### BLOK TEKS

○ ○ ○ ○ ○ ○ ○

Oleh Ahmad Rizali
Berdomisili, di Depok
Banjir, juga disebut filantropi ?
Saya punya kawan senior yang jika bareng jalan kaki dengannya merasa “kemaluan” karena, di kantungnya selalu ada uang untuk memberi siapapun yang dia rasa perlu diberi tanpa yang diberi harus menadahkan tangan. Saat melihat seorang renta berjualan minyak tanah, diajaknya salaman dan diselipkannya beberapa lembar puluhan ribu. Saat tukang minyak itu sadar, kawanku sudah menghilang dari depannya.
Kawan saya itu filantropis dan ratusan ribu bahkan jutaan di Indonesia selalu terketuk hatinya dan menyumbang ketika iklan filantropi di medsos menyergapnya. Apalagi, ketika baliho besar yang seringkali hanya tokoh besar yang bisa nampang di sana, ternyata berisi iklan ajakan kepada filantropis dengan narasi yang amengadul aduk hati welas asih mereka. Jemari bermain dan bles… sejumlah uang masuk rekening pengelola iklan itu.
Saya tercengang, ternyata organisasi filantropis itu mampu menghimpun dana dermawan sampai 500 milyar lebih. 3 organisasi filantropis selain Badan Amil Zakat resmi seperti LazizMU atau LazizNU atau Baznas dan lain-lain, mampu mengumpulkan dana yang bebas digunakan tanpa harus mengembalikan seperti Bank hampir 1 Triliun Rupiah, luar biasa.

○ ○ ○ ○ ○ ○ ○

### LATIHAN A
Berdasarkan tulisan tentang filantropi, jelaskan dalam satu hingga tiga kalimat mengapa penulis merasa "kemaluan" ketika berjalan kaki bersama kawan seniornya.
### LATIHAN B
Tuliskan lanjutan tulisan tentang filantropi ini, dimulai sesudah kalimat terakhirnya.
Data berikut merupakan bahan tersendiri yang terpisah dari teks.

### Cuplikan dataset
○ ○ ○ ○ ○ ○ ○

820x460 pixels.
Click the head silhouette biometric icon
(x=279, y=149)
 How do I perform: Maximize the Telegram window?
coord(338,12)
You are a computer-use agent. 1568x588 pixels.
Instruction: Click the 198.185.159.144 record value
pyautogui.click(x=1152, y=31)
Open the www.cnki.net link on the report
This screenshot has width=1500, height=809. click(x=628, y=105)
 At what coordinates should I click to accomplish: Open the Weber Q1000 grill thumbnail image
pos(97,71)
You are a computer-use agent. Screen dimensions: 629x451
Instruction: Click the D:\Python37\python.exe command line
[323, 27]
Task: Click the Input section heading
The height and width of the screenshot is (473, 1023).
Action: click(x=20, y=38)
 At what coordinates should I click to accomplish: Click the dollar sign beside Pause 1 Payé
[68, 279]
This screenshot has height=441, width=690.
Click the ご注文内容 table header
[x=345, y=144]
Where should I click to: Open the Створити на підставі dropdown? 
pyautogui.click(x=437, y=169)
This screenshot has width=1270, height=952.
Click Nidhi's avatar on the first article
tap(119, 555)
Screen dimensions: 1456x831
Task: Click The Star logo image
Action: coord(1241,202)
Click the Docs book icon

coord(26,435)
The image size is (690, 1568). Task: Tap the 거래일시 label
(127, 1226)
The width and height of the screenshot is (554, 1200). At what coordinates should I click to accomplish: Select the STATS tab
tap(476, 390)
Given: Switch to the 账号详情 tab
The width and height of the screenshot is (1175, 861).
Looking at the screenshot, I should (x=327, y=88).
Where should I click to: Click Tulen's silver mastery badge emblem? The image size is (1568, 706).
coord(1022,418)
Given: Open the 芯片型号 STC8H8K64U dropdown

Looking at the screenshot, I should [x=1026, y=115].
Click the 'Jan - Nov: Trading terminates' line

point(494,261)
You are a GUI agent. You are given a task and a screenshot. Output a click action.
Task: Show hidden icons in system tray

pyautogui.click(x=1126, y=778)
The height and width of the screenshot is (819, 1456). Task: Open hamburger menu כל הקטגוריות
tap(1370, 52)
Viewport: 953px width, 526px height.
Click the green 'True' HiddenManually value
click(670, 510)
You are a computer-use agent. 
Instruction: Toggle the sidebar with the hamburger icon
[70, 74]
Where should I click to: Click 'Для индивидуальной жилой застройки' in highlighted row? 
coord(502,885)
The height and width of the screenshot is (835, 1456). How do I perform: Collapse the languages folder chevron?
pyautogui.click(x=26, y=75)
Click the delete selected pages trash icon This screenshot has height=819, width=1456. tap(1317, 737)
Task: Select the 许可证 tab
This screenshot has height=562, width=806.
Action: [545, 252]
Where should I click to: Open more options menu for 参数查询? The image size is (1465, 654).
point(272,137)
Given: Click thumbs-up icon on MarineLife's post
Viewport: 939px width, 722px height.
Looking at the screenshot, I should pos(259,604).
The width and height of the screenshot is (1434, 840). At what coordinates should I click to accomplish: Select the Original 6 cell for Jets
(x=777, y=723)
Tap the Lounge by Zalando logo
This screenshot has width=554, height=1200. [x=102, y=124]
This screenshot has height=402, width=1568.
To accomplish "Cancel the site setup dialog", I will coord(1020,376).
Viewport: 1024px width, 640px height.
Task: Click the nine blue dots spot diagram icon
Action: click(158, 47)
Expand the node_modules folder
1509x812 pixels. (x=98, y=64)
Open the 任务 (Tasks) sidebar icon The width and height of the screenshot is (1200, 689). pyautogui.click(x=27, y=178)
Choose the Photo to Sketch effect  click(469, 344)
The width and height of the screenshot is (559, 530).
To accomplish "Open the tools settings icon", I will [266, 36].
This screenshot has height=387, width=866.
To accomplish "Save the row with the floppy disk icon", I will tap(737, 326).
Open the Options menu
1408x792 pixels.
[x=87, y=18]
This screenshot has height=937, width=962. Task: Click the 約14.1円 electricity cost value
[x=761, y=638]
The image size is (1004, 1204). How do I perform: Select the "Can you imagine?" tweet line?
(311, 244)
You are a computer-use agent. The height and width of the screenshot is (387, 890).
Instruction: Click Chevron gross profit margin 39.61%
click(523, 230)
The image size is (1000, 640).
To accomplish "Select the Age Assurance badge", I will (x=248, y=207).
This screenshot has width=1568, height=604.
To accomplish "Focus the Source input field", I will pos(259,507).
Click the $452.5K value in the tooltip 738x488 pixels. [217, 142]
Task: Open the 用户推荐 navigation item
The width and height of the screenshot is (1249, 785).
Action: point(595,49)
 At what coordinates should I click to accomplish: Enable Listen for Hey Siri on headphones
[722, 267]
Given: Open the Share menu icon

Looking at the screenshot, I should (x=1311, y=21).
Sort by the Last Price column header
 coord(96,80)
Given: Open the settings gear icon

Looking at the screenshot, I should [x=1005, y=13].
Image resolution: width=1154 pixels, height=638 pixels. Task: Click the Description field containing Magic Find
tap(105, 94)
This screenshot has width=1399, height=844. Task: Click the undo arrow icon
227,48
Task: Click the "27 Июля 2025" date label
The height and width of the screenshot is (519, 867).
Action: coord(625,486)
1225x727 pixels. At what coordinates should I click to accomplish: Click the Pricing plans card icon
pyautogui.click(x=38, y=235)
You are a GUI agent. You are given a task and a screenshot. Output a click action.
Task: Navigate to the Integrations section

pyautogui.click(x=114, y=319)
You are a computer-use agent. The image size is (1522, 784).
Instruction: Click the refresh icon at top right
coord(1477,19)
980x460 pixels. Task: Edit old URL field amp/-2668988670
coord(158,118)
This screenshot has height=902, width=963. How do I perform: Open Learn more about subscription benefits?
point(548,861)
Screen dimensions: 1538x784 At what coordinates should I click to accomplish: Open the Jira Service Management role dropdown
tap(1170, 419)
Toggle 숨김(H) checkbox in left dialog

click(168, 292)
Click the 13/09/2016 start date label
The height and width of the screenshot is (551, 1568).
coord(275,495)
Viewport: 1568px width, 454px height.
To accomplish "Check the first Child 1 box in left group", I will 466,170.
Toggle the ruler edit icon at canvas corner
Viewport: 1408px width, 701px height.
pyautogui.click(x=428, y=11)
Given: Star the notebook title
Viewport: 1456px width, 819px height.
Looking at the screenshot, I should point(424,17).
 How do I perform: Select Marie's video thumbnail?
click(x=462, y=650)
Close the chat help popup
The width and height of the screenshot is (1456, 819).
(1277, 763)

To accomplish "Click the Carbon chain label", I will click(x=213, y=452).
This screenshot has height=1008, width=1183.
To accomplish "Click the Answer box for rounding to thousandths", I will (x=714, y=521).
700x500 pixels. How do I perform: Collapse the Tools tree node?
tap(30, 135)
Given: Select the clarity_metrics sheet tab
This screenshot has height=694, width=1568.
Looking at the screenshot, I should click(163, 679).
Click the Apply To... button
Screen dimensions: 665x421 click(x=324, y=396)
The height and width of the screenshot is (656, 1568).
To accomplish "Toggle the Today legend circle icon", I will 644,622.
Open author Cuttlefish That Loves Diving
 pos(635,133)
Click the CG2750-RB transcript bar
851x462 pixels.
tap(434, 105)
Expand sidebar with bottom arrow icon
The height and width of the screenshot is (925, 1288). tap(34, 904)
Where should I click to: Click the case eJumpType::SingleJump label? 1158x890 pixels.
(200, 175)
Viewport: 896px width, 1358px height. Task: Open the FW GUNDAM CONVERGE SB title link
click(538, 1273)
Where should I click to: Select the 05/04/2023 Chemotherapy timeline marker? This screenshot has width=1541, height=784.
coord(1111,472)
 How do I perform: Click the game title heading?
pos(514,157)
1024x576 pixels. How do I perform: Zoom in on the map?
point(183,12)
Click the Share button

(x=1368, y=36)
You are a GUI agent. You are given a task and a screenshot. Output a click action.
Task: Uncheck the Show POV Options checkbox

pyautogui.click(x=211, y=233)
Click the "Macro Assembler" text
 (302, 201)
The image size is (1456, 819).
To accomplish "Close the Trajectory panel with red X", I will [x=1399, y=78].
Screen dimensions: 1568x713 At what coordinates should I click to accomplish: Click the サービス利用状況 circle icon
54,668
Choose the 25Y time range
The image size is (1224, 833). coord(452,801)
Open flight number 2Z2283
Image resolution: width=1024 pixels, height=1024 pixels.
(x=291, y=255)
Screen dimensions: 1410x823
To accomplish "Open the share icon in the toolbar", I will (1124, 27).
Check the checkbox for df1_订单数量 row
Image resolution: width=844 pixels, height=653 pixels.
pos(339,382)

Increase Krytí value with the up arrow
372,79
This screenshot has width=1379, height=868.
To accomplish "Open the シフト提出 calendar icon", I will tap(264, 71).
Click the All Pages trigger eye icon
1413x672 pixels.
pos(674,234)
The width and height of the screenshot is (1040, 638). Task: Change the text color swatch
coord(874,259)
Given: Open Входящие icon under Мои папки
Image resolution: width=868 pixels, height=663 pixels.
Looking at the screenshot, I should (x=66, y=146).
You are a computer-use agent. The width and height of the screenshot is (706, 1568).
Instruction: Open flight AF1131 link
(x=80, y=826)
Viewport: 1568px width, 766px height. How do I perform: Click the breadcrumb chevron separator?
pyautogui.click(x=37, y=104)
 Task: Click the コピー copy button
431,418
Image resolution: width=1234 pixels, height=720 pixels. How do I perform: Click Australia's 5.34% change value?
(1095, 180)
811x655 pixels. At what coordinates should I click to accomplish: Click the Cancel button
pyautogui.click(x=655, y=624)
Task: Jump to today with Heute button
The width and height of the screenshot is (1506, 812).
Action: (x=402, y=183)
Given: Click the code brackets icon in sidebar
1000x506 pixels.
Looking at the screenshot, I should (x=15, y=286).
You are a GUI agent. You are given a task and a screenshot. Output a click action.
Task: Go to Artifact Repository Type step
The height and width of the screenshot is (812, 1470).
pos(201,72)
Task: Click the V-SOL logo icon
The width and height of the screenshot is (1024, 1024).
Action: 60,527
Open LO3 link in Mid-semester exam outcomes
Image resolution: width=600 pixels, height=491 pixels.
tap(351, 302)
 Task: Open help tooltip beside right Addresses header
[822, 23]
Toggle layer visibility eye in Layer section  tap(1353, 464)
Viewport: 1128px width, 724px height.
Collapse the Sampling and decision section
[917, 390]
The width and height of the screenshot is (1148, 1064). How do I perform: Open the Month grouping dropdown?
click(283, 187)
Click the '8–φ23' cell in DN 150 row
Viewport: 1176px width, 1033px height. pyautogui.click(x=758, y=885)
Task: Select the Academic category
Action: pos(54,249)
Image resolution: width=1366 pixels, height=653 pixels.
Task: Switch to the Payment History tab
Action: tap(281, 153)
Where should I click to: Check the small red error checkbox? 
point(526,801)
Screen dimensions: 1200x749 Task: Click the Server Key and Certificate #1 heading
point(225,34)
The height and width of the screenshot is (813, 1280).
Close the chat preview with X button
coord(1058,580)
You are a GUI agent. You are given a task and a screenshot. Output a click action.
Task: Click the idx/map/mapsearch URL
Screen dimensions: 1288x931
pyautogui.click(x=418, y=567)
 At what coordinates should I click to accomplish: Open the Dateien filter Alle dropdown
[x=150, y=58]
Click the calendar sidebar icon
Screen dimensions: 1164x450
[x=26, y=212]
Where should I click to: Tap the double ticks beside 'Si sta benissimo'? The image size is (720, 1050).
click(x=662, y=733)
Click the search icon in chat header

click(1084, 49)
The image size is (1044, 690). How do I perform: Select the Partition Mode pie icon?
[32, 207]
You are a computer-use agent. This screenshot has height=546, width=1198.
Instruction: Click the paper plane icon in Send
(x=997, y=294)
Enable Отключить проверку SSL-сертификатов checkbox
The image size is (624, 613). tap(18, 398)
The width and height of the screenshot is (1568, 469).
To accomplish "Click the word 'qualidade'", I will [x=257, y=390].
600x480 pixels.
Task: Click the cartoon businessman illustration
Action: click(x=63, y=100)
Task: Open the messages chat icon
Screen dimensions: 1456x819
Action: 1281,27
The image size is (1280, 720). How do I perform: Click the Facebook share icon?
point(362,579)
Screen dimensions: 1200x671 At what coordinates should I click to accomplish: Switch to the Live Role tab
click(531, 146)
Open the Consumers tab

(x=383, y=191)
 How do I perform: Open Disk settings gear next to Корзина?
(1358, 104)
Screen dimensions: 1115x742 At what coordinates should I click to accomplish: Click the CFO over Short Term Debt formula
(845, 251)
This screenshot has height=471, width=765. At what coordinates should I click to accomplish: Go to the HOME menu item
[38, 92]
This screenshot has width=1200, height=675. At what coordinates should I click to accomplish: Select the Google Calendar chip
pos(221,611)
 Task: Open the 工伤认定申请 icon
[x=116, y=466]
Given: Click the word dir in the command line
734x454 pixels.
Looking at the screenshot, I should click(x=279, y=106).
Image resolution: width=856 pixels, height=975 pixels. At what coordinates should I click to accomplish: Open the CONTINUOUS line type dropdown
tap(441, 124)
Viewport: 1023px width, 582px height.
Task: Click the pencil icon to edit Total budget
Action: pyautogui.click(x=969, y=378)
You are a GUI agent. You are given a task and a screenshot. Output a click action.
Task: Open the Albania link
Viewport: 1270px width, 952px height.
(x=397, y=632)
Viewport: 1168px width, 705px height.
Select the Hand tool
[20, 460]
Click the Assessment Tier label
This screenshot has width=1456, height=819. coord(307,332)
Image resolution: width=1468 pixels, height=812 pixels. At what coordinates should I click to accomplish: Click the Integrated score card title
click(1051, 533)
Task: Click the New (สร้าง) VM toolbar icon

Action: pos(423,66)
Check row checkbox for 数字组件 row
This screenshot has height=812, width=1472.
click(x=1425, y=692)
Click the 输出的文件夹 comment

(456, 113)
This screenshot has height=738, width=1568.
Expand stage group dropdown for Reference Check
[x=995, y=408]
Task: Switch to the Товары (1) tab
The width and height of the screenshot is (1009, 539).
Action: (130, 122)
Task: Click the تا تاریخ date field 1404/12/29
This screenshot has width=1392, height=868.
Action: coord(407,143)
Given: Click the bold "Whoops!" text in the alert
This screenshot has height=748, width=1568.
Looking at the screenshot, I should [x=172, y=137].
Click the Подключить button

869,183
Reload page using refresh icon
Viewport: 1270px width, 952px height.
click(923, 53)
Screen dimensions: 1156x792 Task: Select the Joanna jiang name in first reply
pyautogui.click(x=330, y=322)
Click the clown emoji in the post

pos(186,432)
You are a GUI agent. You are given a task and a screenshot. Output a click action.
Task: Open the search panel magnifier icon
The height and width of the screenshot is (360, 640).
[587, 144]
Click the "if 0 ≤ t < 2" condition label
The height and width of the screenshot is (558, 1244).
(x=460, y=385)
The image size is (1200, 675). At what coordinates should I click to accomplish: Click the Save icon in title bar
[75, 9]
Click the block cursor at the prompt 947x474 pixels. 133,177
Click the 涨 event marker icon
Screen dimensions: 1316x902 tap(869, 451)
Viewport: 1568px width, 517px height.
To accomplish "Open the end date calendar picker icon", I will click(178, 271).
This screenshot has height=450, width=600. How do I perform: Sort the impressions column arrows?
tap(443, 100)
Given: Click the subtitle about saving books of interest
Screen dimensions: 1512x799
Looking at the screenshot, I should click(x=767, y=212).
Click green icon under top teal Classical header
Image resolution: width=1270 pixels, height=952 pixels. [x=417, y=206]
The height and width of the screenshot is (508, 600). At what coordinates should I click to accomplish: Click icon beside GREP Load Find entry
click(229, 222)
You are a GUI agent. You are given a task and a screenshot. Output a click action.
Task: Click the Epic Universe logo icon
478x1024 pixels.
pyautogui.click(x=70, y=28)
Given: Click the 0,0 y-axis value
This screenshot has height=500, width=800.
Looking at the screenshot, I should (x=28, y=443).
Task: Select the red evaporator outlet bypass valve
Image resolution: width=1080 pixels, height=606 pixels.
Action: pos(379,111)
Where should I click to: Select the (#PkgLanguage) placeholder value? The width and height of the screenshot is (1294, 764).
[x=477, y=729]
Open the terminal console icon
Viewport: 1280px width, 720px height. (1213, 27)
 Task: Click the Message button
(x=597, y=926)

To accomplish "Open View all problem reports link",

○ ○ ○ ○ ○ ○ ○

### HASIL TUGAS A
Penulis merasa "kemaluan" karena kawan seniornya selalu membawa uang di kantung untuk diberikan kepada siapa pun yang menurutnya perlu diberi. Pemberian itu dilakukan tanpa orang yang diberi harus menadahkan tangan.

### HASIL TUGAS B
Berita terbaru yang dikuak majalah Tempo, bahkan mengindikasikan, bahwa kemiskinan dan kesengsaraan itu bisa menjadi komoditi yang layak “jual”. Dengan mengiklankan kesengsaraan sepasang suami istri yang kesamber truk dan kaki patah, mampu mengumpulkan uang ratusan juta. Penjual kesengsaraan yang mengaku tingkat dunia itu sukses pula memperoleh “fee”.
Karena ini komoditi bahkan kelas dunia, seperti “mengimpor” kesengsaraan rakyat di Palestina, maka filantropis Indonesia berduyun duyun “membeli” barang eks impor yang bahkan ada “cashback” kunci surga itu. Komoditi jelas ada ongkos pengelolaan, termasuk fasilitas pengelolanya. Karena kelas dunia, maka ongkos pengelolanya dlm bentuk gaji juga kelas dunia.
Kawan saya yang sudah wafat pernah “nggrundel” dengan menggunjing seniornya yang semakin tajir dan dia sendiri tak juga mengikuti jejak seniornya. “Lihat, Nang…. dia dari dulu jualan kemiskinan dan kemiskinan tak juga enyah dari komunitas yang dia carikan bantuan. Dia malah yang semakin kaya”. Kadangkala dia berang, karena sebuah Bank tingkat dunia sedang siapkan “loan” untuk rakyat miskin dan SOP nya wajib diselenggarakan di hotel bintang lima berlian.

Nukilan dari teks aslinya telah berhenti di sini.